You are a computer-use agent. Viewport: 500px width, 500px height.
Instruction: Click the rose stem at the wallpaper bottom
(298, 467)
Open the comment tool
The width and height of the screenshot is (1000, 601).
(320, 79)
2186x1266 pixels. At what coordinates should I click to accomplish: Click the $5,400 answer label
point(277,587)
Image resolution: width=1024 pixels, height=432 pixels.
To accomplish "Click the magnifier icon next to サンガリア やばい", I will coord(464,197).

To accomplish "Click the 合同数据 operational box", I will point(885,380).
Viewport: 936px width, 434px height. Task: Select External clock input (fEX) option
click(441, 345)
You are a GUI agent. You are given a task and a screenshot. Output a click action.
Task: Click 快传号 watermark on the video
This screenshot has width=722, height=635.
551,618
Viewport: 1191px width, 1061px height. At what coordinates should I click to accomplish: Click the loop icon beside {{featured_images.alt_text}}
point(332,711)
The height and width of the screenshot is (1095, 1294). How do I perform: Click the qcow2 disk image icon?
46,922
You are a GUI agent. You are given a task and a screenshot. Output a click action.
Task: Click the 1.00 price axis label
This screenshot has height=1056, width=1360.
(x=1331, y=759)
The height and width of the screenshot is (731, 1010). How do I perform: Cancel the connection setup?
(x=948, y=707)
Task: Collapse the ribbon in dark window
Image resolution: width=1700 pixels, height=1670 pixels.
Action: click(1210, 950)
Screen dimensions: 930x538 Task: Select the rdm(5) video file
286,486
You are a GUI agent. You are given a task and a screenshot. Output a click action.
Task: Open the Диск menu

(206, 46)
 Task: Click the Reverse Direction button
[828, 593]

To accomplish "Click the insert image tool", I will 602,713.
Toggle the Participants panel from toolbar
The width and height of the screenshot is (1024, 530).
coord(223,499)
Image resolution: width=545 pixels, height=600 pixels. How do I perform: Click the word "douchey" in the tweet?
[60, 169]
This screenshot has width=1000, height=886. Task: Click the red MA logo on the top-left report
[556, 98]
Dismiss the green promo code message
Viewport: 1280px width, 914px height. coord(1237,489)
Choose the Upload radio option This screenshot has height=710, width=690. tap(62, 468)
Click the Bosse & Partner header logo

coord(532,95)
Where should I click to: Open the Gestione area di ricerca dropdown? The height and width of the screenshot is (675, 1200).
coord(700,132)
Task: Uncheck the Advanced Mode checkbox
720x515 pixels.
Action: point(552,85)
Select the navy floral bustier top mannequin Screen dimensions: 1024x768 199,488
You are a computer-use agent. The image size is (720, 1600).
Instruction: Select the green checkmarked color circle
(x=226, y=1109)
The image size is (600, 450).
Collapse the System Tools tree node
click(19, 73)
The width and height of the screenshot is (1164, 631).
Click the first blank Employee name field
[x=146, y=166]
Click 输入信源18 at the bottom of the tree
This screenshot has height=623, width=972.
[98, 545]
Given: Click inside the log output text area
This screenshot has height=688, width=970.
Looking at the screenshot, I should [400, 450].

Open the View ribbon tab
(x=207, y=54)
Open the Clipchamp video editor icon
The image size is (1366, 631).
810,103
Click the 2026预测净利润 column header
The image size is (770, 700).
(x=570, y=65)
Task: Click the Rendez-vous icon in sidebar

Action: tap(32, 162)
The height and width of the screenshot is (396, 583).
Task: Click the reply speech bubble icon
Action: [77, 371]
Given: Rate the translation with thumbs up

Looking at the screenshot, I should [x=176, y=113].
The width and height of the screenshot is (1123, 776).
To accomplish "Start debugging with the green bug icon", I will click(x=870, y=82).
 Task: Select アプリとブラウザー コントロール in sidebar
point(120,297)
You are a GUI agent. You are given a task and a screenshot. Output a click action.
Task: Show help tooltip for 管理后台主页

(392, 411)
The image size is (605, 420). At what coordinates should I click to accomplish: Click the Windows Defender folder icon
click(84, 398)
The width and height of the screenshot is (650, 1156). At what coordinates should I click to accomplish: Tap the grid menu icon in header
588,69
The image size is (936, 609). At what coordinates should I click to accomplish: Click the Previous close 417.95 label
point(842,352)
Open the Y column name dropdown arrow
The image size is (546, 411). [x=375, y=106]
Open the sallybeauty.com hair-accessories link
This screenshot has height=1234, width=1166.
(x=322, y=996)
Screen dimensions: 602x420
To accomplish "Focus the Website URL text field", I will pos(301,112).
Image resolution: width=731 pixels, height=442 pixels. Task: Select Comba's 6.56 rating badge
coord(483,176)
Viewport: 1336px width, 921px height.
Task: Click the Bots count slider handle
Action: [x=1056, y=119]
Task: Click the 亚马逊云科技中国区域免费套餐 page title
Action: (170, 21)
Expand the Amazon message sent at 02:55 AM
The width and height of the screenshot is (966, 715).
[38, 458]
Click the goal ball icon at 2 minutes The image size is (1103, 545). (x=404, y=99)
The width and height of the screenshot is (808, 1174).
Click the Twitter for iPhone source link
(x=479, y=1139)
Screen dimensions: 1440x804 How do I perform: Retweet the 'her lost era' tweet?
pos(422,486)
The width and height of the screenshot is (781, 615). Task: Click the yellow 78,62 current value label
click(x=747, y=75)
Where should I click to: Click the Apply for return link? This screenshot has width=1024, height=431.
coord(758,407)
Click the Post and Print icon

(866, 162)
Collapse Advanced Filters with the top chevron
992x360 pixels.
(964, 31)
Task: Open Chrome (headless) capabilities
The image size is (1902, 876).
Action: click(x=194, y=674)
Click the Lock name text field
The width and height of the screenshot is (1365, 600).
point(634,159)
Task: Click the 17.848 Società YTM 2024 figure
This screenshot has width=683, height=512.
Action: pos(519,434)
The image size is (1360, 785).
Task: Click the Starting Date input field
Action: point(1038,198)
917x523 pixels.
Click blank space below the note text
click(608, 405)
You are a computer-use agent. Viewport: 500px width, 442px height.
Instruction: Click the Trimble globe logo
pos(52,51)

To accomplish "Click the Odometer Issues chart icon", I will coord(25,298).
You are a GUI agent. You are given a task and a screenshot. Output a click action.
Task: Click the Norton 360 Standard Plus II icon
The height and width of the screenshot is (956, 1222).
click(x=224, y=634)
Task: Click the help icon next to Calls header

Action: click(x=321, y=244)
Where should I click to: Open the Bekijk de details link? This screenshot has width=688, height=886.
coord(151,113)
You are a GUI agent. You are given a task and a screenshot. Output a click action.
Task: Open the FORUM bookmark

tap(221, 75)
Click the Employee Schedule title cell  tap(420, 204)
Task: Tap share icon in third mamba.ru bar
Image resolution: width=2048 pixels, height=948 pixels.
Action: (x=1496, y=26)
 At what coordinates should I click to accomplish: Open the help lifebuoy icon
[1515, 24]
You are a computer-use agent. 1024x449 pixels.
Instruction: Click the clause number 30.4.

○ ○ ○ ○

◆ Problem statement:
The answer must consist of every line in the records above that contains the word "computer".

◆ Task result:
You are a computer-use agent. Viewport: 500px width, 500px height.
You are a computer-use agent. The image size is (720, 1600).
You are a computer-use agent. Viewport: 500px width, 442px height.
You are a computer-use agent. 1024x449 pixels.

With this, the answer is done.